Une réflexion sur l’héritage des Jeux et la transition nécessaire à la survie des communautés de stations de ski
« Avant de penser à l’organisation, de ces Jeux, il faut penser à leur héritage, écrit l’auteur. « Que devront laisser les JO 2030 aux habitants des territoires de montagne ? Doivent-ils accentuer la tendance à l’envolée des prix immobiliers, au maintien de la neige à tout prix, à l’augmentation des capacités d’accueil des stations et des domaines ? Doivent-ils en prendre le contre-pied, et si oui, comment ? Peuvent-ils être l’occasion de recréer des filières d’emploi moins saisonnières, moins dépendantes de l’or blanc ? Sauront-ils innover, comme les JO 2024 ont réussi pour partie à le faire, en imaginant que le village des athlètes serait ensuite transformés en logements permanents, en créant le marathon pour tous, ou en misant sur des structures démontables plutôt que sur des chantiers permanents ? Conduire ces réflexions sans les habitants serait un non-sens. Il est encore largement temps de faire des JO leur projet », insiste très justement Guillaume Desmurs, rappelant que rien n’est jamais joué. Et l’auteur de citer l’exemple de Denver, qui, en 1972, a finalement refusé d'organiser les Jeux prévus pour 1976, suite à un référendum.

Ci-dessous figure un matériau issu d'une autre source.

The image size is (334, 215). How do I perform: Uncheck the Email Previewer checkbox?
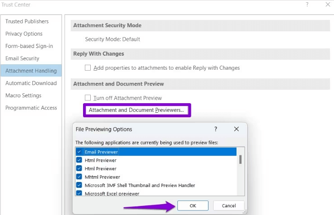pyautogui.click(x=79, y=152)
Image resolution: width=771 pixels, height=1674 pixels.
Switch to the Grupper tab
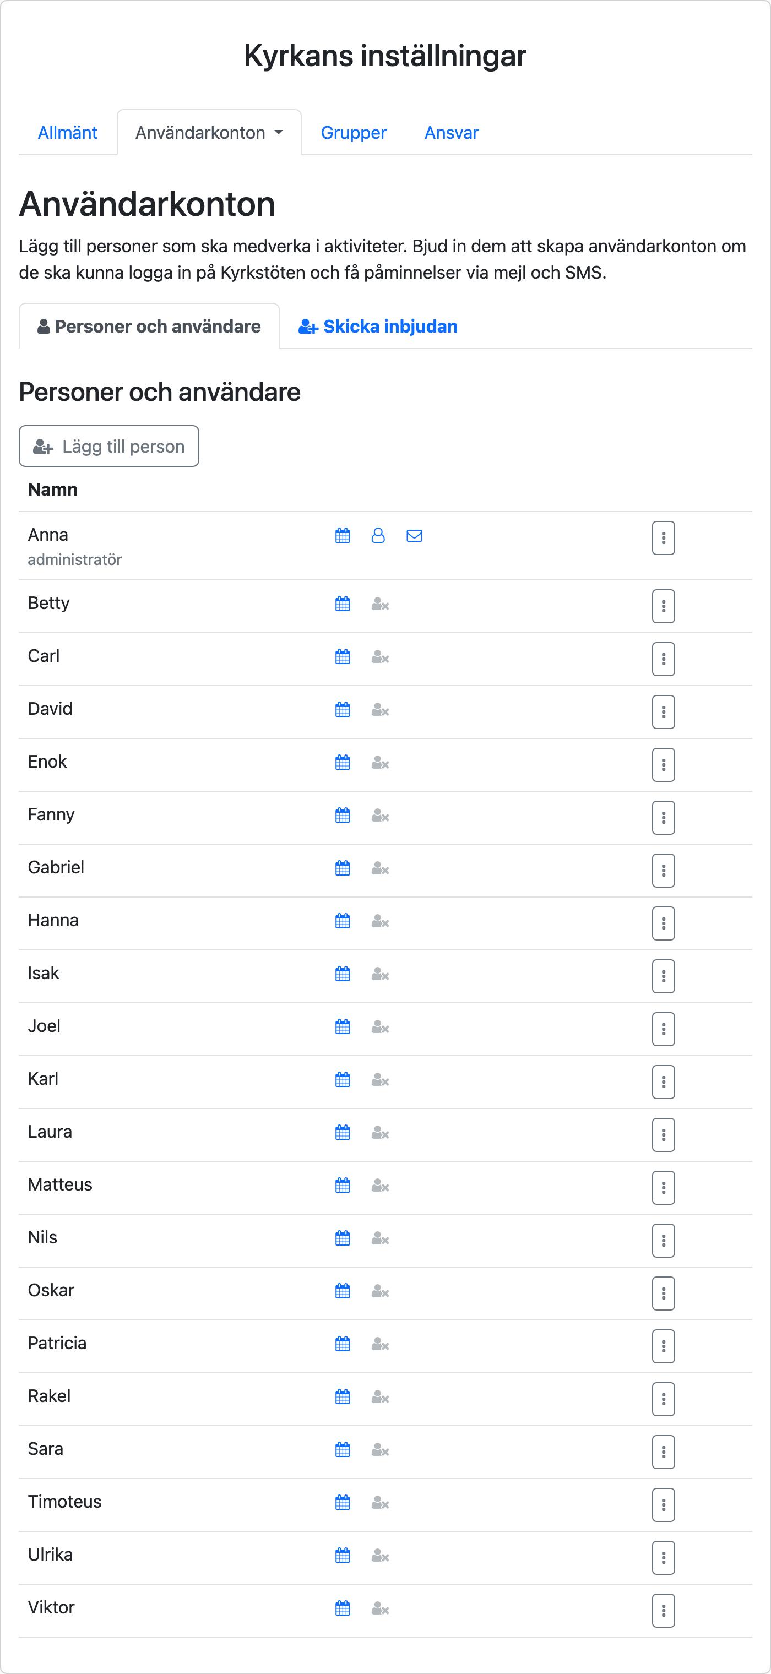coord(354,133)
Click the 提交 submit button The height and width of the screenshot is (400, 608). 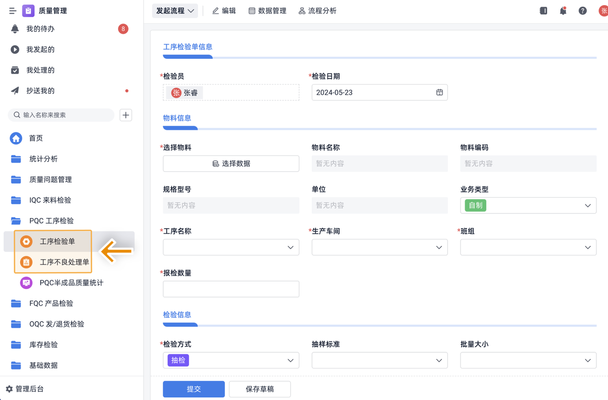coord(194,389)
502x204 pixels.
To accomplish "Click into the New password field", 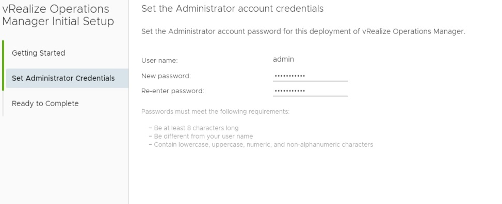I will click(x=310, y=76).
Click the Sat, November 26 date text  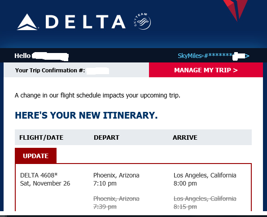click(45, 183)
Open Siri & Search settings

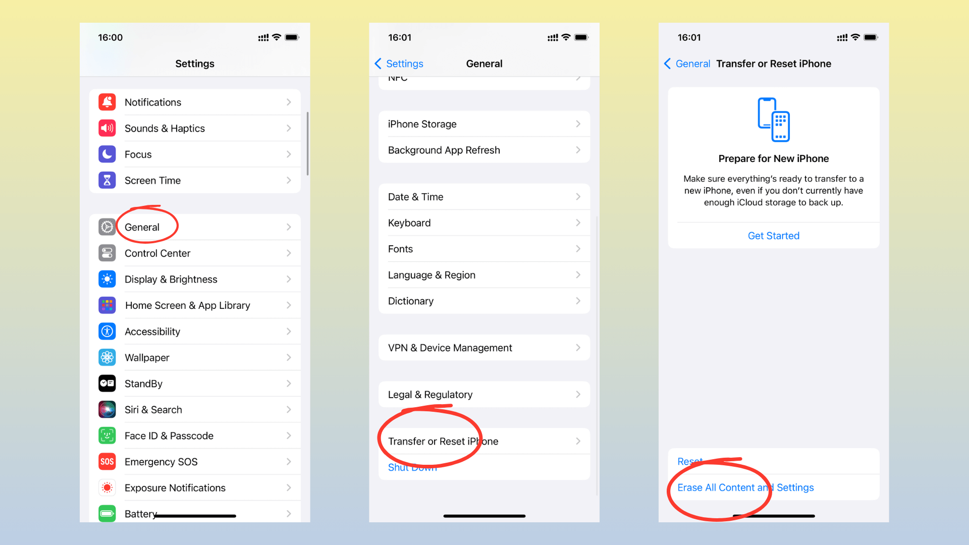193,409

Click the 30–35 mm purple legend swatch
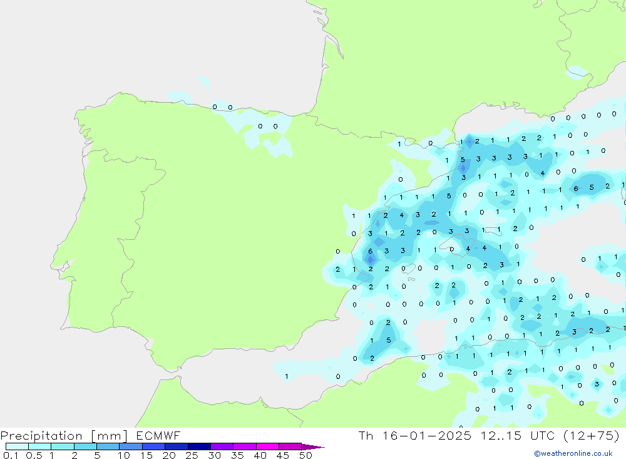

« Les Jeux olympiques sont déconnectés des grands enjeux existentiels de nos sociétés », poursuit-il, mais « nous pouvons encore, ensemble, reprendre la main dans le rapport de force et profiter de ces JO pour en faire un exemple, un modèle, une inspiration et pas un événement au service de l’immobilier, des sponsors, du CIO, du « ruissellement inversé », des ambitions politiques de quelques-uns. Il y aurait une possibilité pour s’en sortir par le haut : renverser le rapport de forces. Refuser les conditions du CIO. Lui dire : « On aime les sports d’hiver et on aime les JO, c’est notre culture, mais nous devons être responsables. Nous ne signerons pas votre contrat-hôte qui impose trop. Nous n’accepterons pas vos conditions, nous n’enrichirons pas votre kleptocratie. Nous allons garder le sport et seulement le sport. Nous allons organiser des JO modestes, dans des infrastructures en l’état, avec le moins de spectateurs possible, sans construction nouvelle, sans privatiser l’espace public, sans privatiser les bénéfices dégagés grâce à l’argent public, sans encourager la spéculation immobilière, en tenant nos promesses, pour l’amour du geste sportif. De toute façon, mesdames et messieurs du CIO, vous n’avez pas le choix, plus personne ne veut vos JO et vos dettes. Ça aurait de l’allure, non ? (…) »
« Il reste cinq ans. Il n’est peut-être pas trop tard pour imposer des JO qui soient vraiment durables, populaires et sobres. Ce serait la plus belle des médailles d’or », conclut-il.